Critical Sociology of Big Data: The possibilities for social research, commercial enterprise, and the efficient government offered by the massive digital data sets – big data – that are now collected via individuals’ online activities have been widely discussed and publicized in recent years.
Much is made of the potential offered by these ever-expanding data sets in the popular media and in data science, business, global development, policing and security, politics, healthcare, education, and agriculture.
Big data is thought to provide greater precision and predictive capabilities in order to improve efficiency, safety, wealth generation, and resource management. The ability of digital technologies to harvest, mine, store, and analyze data is regarded as superior to other forms of knowledge, allowing for greater insight into human behavior than ever before.
However, big data as sociocultural artifacts has a lot more to say from a critical sociological perspective. After providing an overview of how big data discourses and practices have come to dominate many social spheres, I go over how digital data assemblages and algorithms wield power and authority, the metaphors used to describe big data, and what they reveal about our anxieties and concerns about the phenomenon, big data hubris and rotted data and big data ethical issues.
Data that is digitally generated or stored has been around since the dawn of computing. The term “big data” refers to the massive increase in the quantity of digital data generated as a result of users’ transactions with and content creation via digital media technologies, as well as digital surveillance technologies like CCTV cameras, RFID chips, traffic monitors, and sensors monitoring the natural environment in the modern era.

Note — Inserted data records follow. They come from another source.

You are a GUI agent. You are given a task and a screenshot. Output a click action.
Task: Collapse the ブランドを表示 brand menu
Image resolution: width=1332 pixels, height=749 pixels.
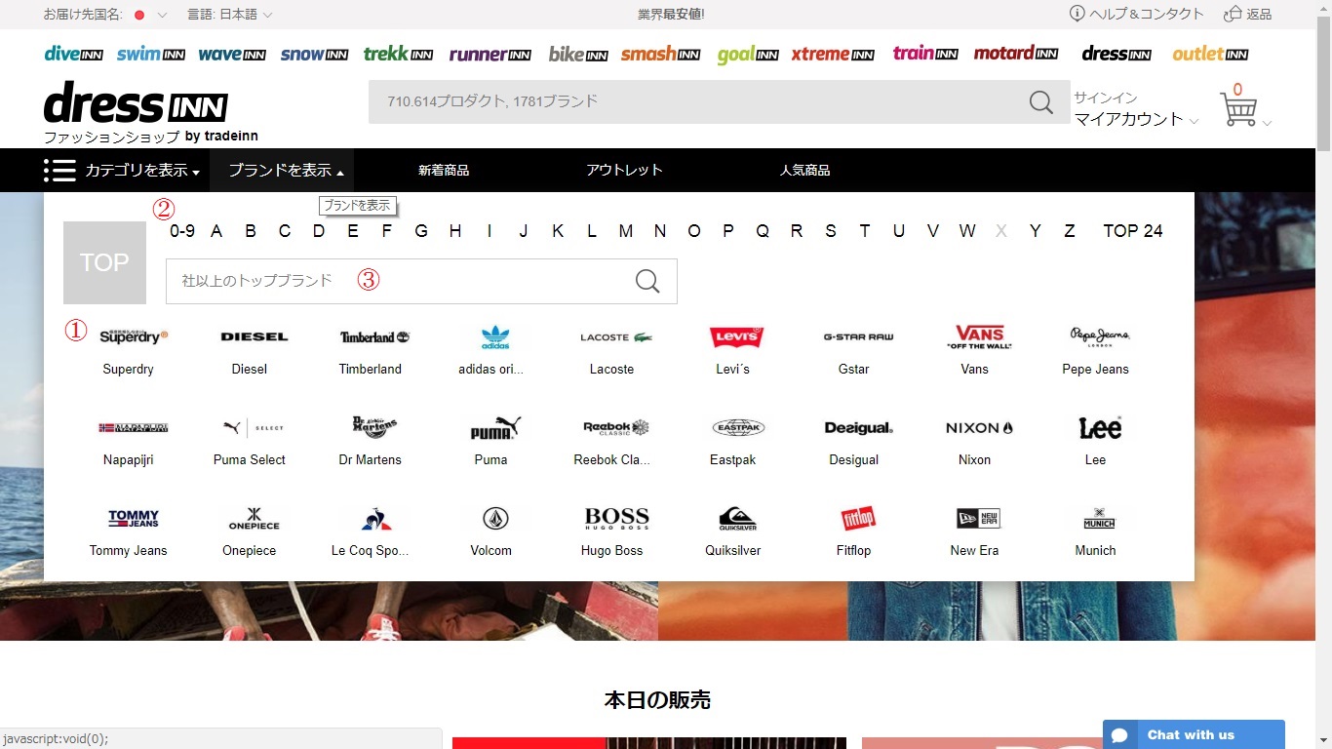285,171
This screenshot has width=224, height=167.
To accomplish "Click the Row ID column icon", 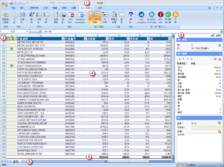I will click(x=104, y=18).
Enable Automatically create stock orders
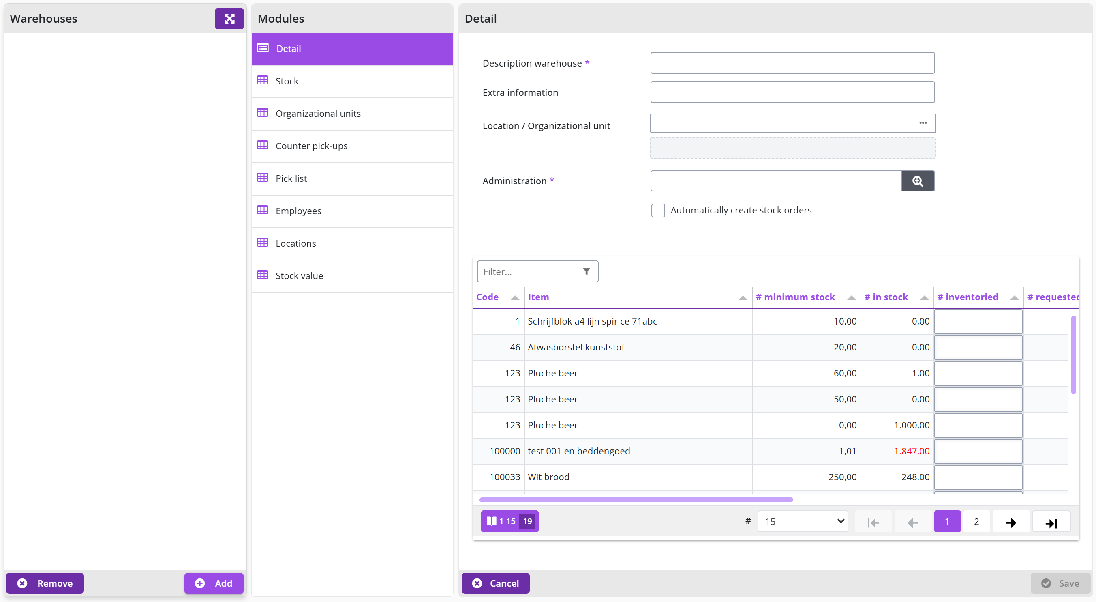Image resolution: width=1096 pixels, height=602 pixels. coord(658,210)
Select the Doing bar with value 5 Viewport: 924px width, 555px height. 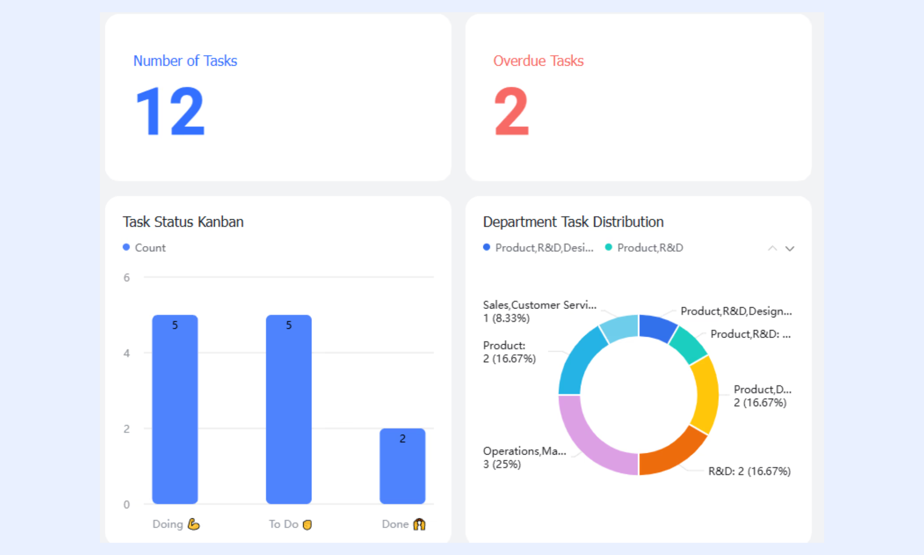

Digital data objects are not only constantly generated, but they are also extremely detailed, allowing for precise pinpointing of many users’ activities. Smartphones collect information about whom the user calls, what websites and platforms they visit, and what search terms they use.
Through their embedded GPS receivers, compasses, gyroscopes, and accelerometers, they can track their users’ location and body movements.
Because of their ever-increasing volume, a constant state of generation, variety of sites from which they are produced, ability to search within and compare data sets, and potential to link to each other to create new and more detailed data sets, these data are considered ‘bigger’ than other types of data. These characteristics of digital data, it is argued, necessitate new approaches to data storage, processing, and analysis (Boyd and Crawford 2012; Dumbill 2013).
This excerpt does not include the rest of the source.